Essen. .
Die Freude über die guten Halbjahreszahlen von Evonik währte bei ihrer Mehrheitsgesellschafterin, der Essener RAG-Stiftung, genau einen Tag. Gestern sah sich Stiftungschef Wilhelm Bonse-Geuking erneut mit Vorwürfen konfrontiert, strategische Fehler begangen zu haben, die am Ende den Steuerzahler belasten könnten. Sie gewinnen Brisanz im Zusammenhang mit der Ankündigung der rot-grünen Landesregierung, mehr politischen Einfluss auf die Stiftung und damit auf Evonik ausüben zu wollen.
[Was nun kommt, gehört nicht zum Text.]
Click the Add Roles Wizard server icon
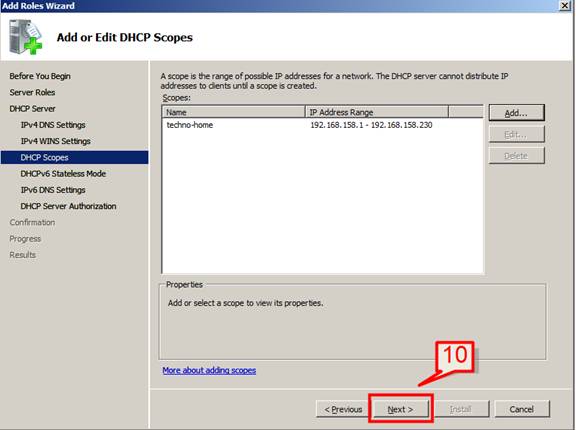Image resolution: width=576 pixels, height=430 pixels. [25, 37]
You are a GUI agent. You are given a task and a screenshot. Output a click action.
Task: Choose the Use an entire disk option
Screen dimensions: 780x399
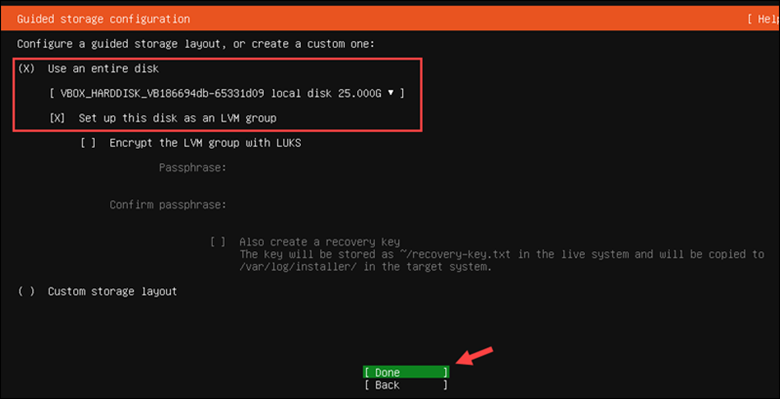89,69
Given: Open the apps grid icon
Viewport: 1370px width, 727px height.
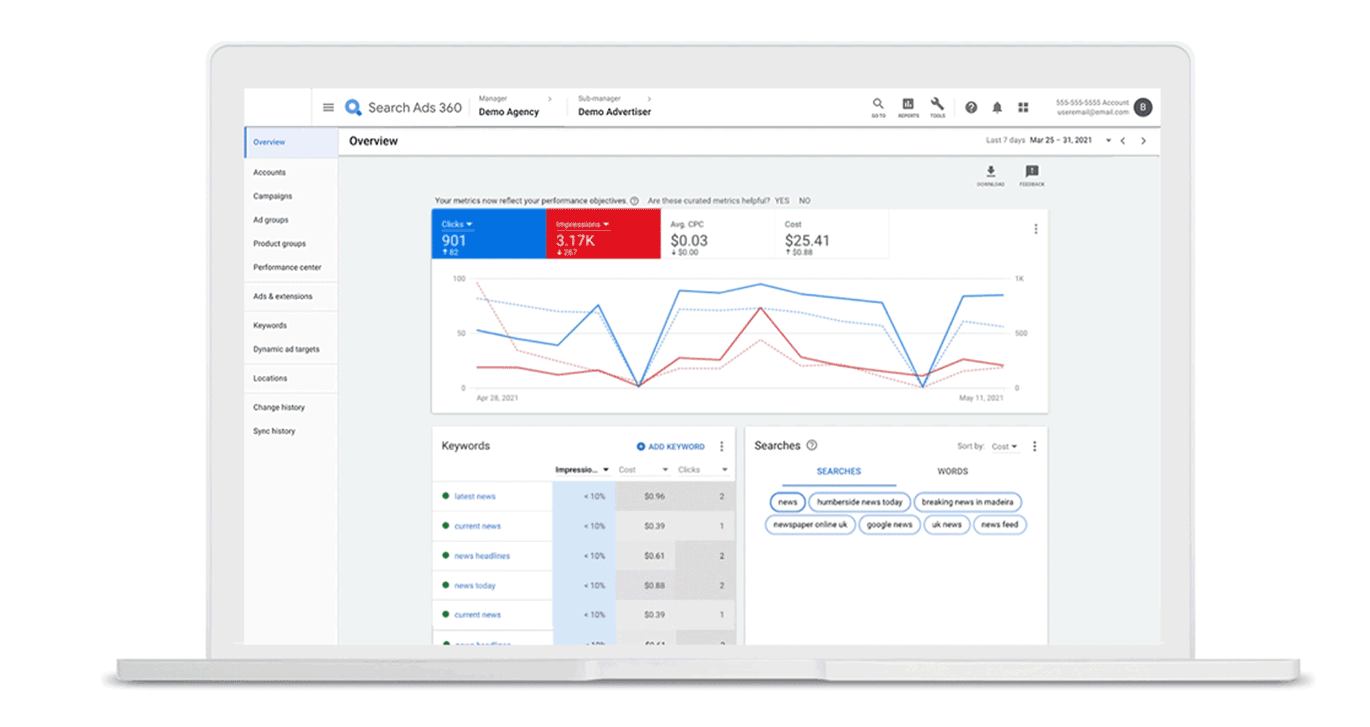Looking at the screenshot, I should [1023, 107].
In der Sache geht es um den zwei Jahre zurückliegenden Verkauf von 25,01 Prozent der Evonik-Anteile an den Finanzinvestor CVC für 2,4 Milliarden Euro. Der Vorwurf lautet, CVC seien Sonderrechte zugebilligt worden, vor allem für ein Veto bei strategisch wichtigen Entscheidungen. Aktuell könne etwa der geplante Verkauf der Energietochter Steag nicht gegen den Willen des Minderheitsaktionärs durchgesetzt werden. Das berichtet das Handelsblatt unter Berufung auf den geheimen Gesellschaftervertrag zwischen der RAG-Stiftung und CVC. Im Lichte dieser Sonderrechte sei der seinerzeit von Analysten als sehr ordentlich bewertete Preis zu niedrig gewesen. Das entwerte zudem die übrigen Evonik-Anteile beim angestrebten Börsengang.
Von großem öffentlichen Interesse ist der Wert von Evonik, weil der Mischkonzern für die RAG-Stiftung den Kohleausstieg finanzieren soll. Würden die veranschlagten Ewigkeitskosten von acht Milliarden Euro nicht erlöst, müsste der Steuerzahler einspringen.
Aus dem Umfeld der RAG-Stiftung wurden dieser Zeitung vier Fälle genannt, in denen Einvernehmen zwischen den Gesellschaftern hergestellt werden muss: Bei Investitionen über 250 Millionen Euro, bei Zu- und Verkäufen über einer Milliarde Euro, bei Veräußerungen von Unternehmensteilen, die mehr als 100 Millionen im Jahr erwirtschaften und bei der Erschließung neuer Geschäftsfelder.
Darin sieht die Stiftung aber keine Sonderrechte. Ein Aktionär mit Sperrminorität habe schon vom Aktiengesetz her Vetorechte. Zusätzliche Vereinbarungen seien „bei großen Unternehmensbeteilungen Standard“, wie die Stiftung gestern erklärte.
Der Vertrag sieht auch vor, Aufsichtsräte abzuberufen, die nicht im Sinne der Gesellschafter abstimmen. Dazu erklärt die Stiftung, der Evonik-Aufsichtsrat sei in seinen Entscheidungen „natürlich frei“. Für den Düsseldorfer Aktienrechtler Ulrich Noack ist dieser Widerspruch Ausdruck des Fraktionszwangs, wie es ihn auch im Bundestag gibt. Die Vertreter sollen frei entscheiden, wissen aber natürlich, wer sie bestellt hat.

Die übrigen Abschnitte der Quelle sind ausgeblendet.